• Steve Eberly

From Peat to Solar Panels, Notre Dame Continues a Hoosier Tradition

The story of Indiana has always been a tale of taming the land. Of finding homegrown ways to sustain and grow our Hoosier communities.


Just the other day I was reading about the history of Notre Dame and their reliance on Indiana land for power: in 1867 the university purchased a 1,300-acre farm and made use of the peat grown there as a fuel for heat, while bringing crops from its fields to campus tables.

Fast forward to today, and Notre Dame is continuing to use Hoosier land, but with something more modern than peat: solar energy. On a 210-acre tract of land adjacent to the original St. Joseph Farm, Indiana-Michigan Power is building a solar farm.
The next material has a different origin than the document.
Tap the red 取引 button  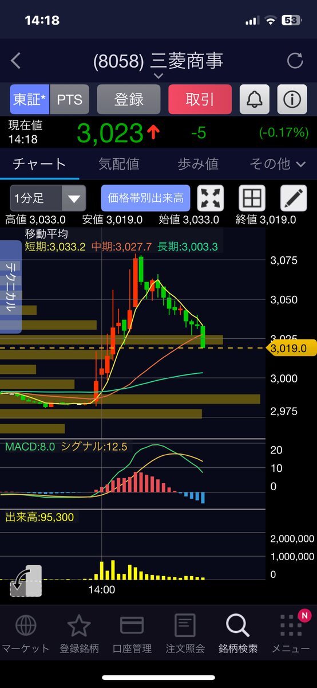[x=200, y=99]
Once again, the university will benefit, with plans to purchase 40% of the total energy produced, accounting for 10% of Notre Dame’s electrical demand.


...in Randolph County, a proposed solar farm there – touted as the largest solar array in the state -- will use just .6% of total farmland in the county – less than one-percent. From that tiny fraction of land the county will benefit from millions in tax revenue to local governments, millions in lease payments to local landowners and a capital investment of $242 million.

The 210-acre solar farm that is enabling Notre Dame’s shift to cleaner energy, and power 2,700 homes to boot, is just another recent example of Hoosiers finding new ways to extract value from the land. And these small investments in land have big returns. For example, in Randolph County, a proposed solar farm there – touted as the largest solar array in the state -- will use just .6% of total farmland in the county – less than one-percent. From that tiny fraction of land the county will benefit from millions in tax revenue to local governments, millions in lease payments to local landowners and a capital investment of $242 million.


Notre Dame has gone from peat to solar panels – but while the fuel may have changed, the source is the same – Indiana homegrown resources. They, along with the counties who have so far welcomed renewable development, are showing Indiana the big rewards that can come from renewable energy.


How amazing that the land continues to be central to the Indiana story. We Hoosiers continue to be blessed with abundant resources to provide our energy generation. Increasingly, that’s the wind and sun! Now more than ever, keeping abreast of technological changes, specifically regarding renewables, is vital for the public to understand the facts. As the lowest cost energy generation source and a massive economic development driver, renewable energy must be part of the mix for Indiana’s future.